_ABOUT THIS EXERCISE:_ Could you transcribe exactly the lines from the one containing "Task: Switch to the Derik WP run tab" through the last line of the records below, leaving out the pictures?

_DATA TO PROCESS:_
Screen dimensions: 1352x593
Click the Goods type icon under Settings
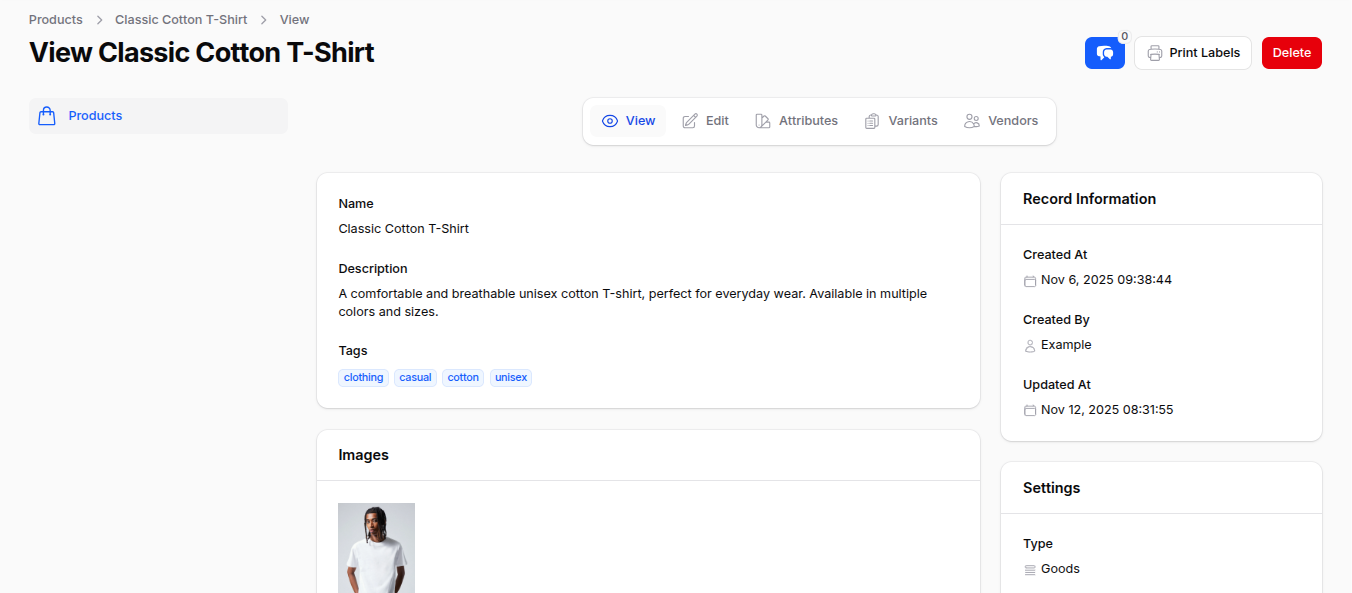[1030, 569]
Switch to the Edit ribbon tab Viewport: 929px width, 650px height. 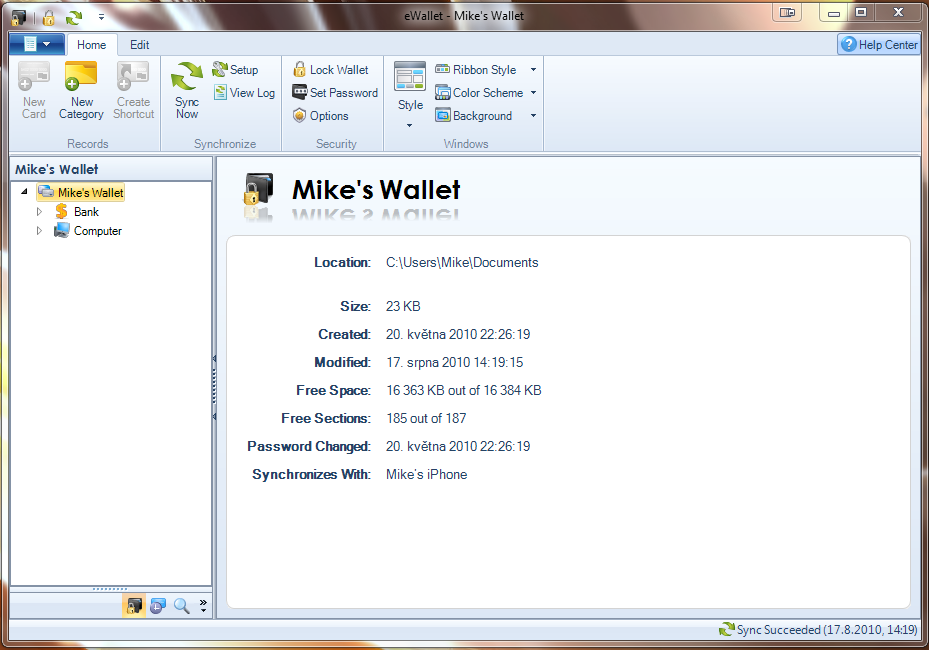coord(140,45)
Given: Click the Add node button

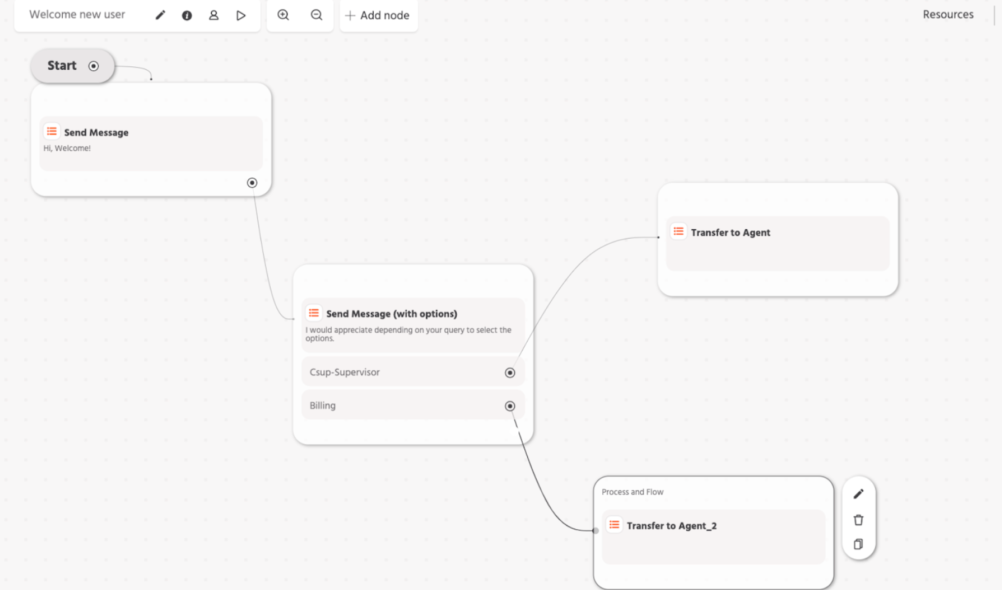Looking at the screenshot, I should 378,15.
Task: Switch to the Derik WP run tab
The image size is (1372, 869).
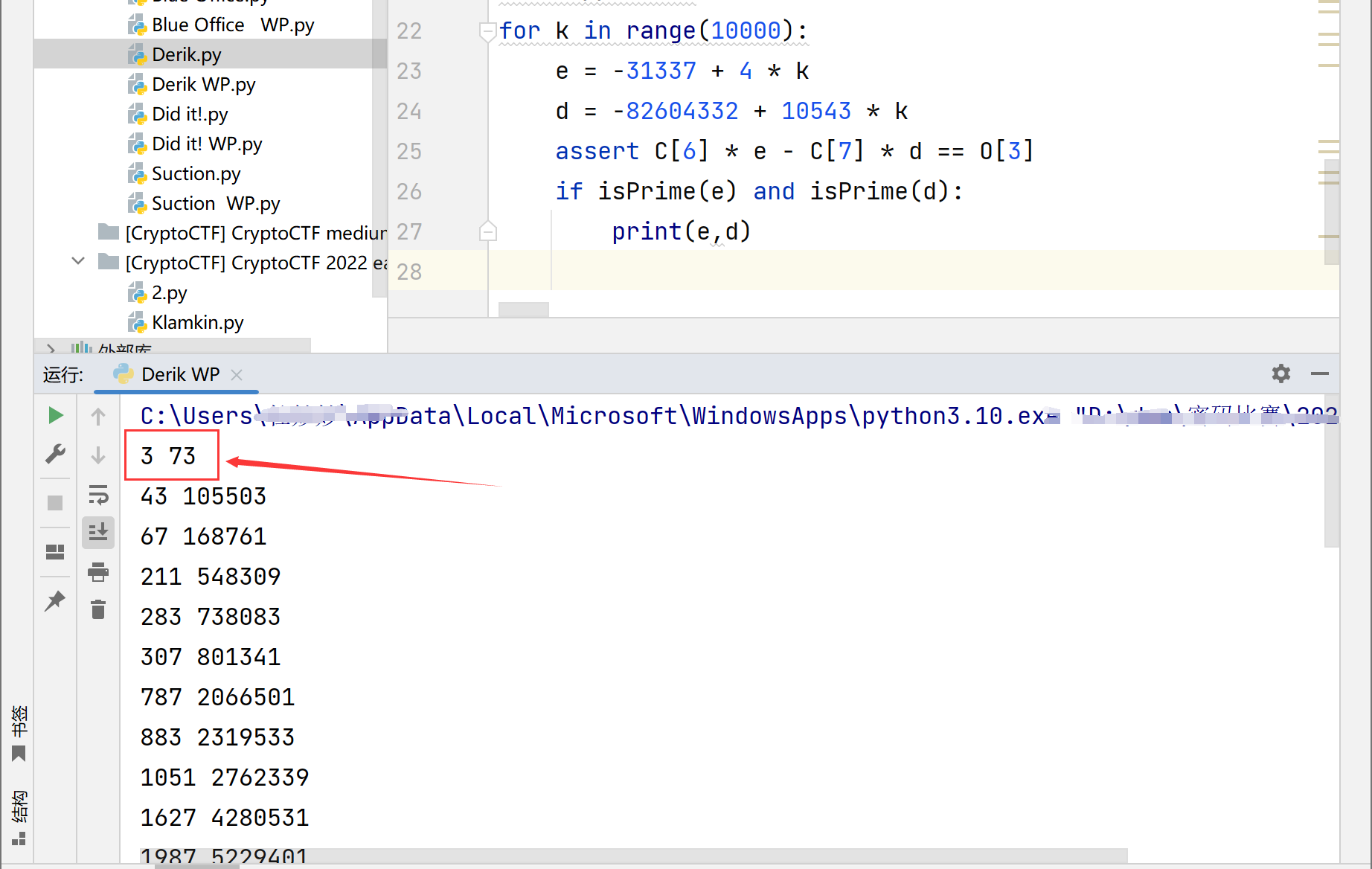Action: click(x=180, y=374)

_TASK RESULT:_
Task: Switch to the Derik WP run tab
The image size is (1372, 869).
Action: click(x=180, y=374)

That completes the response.